(The records Opens)

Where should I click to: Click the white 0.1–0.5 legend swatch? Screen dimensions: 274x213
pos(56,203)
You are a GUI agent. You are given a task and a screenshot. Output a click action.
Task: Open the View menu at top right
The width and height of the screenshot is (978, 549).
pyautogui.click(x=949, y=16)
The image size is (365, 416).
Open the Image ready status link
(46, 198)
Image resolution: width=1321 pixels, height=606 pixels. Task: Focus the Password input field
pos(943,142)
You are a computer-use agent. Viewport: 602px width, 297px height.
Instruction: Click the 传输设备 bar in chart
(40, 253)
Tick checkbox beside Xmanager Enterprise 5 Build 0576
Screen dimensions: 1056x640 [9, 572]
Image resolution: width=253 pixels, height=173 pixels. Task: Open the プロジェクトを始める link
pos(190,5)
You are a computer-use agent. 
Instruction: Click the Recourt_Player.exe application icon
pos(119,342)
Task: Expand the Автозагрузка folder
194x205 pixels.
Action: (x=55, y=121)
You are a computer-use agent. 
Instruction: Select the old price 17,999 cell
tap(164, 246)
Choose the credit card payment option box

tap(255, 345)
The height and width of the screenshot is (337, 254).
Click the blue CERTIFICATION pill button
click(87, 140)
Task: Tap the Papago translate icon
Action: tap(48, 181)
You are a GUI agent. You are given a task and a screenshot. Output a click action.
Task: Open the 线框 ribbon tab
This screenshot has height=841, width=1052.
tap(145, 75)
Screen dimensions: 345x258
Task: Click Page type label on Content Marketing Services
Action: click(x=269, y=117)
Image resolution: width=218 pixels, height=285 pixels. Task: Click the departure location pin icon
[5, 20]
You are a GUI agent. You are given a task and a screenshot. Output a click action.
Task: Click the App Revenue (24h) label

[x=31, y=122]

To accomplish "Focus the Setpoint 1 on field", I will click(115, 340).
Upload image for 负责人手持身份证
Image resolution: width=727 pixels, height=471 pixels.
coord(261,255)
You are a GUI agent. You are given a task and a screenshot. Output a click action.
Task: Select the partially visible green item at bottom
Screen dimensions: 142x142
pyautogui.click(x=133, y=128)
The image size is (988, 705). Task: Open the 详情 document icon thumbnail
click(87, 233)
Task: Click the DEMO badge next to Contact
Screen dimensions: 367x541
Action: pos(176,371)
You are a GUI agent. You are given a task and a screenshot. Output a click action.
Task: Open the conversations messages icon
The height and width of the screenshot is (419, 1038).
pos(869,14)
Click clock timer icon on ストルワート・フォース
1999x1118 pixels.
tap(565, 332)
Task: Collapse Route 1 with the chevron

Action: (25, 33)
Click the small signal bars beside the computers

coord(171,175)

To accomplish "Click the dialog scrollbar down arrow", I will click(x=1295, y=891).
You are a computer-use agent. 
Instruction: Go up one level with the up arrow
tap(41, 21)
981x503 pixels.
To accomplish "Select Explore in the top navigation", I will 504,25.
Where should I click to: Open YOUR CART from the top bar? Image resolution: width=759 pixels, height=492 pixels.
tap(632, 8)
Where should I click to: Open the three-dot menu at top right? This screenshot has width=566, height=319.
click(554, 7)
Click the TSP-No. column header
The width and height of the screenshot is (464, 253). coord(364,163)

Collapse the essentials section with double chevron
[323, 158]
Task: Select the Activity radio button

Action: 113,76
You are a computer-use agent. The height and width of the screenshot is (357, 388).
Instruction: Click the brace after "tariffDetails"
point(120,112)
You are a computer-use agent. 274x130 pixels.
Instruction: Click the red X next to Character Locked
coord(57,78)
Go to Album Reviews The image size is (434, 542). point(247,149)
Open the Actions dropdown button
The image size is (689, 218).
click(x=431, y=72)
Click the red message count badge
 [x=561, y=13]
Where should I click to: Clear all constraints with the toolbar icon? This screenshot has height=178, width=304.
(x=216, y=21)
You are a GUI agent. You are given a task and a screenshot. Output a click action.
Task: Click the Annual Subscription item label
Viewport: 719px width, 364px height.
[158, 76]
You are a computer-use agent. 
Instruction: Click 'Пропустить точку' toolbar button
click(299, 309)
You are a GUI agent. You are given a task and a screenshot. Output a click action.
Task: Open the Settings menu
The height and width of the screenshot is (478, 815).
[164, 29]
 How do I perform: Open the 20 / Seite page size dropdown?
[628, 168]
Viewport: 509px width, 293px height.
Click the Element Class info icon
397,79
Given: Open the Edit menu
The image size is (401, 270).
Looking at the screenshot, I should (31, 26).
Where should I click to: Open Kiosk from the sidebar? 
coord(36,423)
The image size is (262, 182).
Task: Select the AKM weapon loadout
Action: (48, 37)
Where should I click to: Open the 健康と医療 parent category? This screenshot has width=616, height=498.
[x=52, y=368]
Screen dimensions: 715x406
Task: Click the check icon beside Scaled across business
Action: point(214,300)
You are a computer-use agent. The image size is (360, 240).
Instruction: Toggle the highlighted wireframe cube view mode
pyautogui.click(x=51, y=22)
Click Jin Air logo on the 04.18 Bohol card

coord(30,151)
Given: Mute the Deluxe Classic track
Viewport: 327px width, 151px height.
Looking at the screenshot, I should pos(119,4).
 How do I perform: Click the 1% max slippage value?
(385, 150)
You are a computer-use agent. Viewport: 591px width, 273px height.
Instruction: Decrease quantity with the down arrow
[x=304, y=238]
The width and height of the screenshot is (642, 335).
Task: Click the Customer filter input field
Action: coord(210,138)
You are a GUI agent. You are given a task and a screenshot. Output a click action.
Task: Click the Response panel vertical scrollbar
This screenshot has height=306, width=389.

(The records Closes)

Exercise: Lines holding "item": copy each one from the records above.

Result:
Task: Select the partially visible green item at bottom
Task: Click the Annual Subscription item label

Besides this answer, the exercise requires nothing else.